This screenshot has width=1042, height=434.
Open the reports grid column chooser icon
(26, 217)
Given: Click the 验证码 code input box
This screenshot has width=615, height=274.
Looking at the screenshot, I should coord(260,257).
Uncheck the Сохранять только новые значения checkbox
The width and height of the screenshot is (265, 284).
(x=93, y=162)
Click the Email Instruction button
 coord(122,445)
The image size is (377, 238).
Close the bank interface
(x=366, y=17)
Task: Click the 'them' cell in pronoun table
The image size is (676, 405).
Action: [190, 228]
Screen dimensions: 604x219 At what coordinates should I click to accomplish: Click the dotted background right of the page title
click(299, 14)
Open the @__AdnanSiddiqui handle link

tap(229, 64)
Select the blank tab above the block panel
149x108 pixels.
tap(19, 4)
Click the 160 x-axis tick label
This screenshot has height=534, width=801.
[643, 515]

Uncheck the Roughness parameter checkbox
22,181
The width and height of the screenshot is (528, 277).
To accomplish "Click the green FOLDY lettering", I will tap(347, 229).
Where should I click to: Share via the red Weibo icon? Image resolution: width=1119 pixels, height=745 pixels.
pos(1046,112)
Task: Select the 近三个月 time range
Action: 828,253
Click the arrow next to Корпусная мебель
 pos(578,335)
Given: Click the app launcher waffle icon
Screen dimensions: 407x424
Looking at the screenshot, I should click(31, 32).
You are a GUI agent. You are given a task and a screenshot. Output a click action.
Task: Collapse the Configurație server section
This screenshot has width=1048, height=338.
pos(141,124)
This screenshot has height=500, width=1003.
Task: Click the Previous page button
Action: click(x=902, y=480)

::::

■ Try it:
Only the lines from the one with "Screen dimensions: 604x219" through the end of the listing should be output, exactly as they appear.

■ Response below:
Screen dimensions: 604x219 At what coordinates should I click to accomplish: Click the dotted background right of the page title
click(299, 14)
Open the @__AdnanSiddiqui handle link

tap(229, 64)
Select the blank tab above the block panel
149x108 pixels.
tap(19, 4)
Click the 160 x-axis tick label
This screenshot has height=534, width=801.
[643, 515]

Uncheck the Roughness parameter checkbox
22,181
The width and height of the screenshot is (528, 277).
To accomplish "Click the green FOLDY lettering", I will tap(347, 229).
Where should I click to: Share via the red Weibo icon? Image resolution: width=1119 pixels, height=745 pixels.
pos(1046,112)
Task: Select the 近三个月 time range
Action: 828,253
Click the arrow next to Корпусная мебель
 pos(578,335)
Given: Click the app launcher waffle icon
Screen dimensions: 407x424
Looking at the screenshot, I should click(31, 32).
You are a GUI agent. You are given a task and a screenshot. Output a click action.
Task: Collapse the Configurație server section
This screenshot has width=1048, height=338.
pos(141,124)
This screenshot has height=500, width=1003.
Task: Click the Previous page button
Action: click(x=902, y=480)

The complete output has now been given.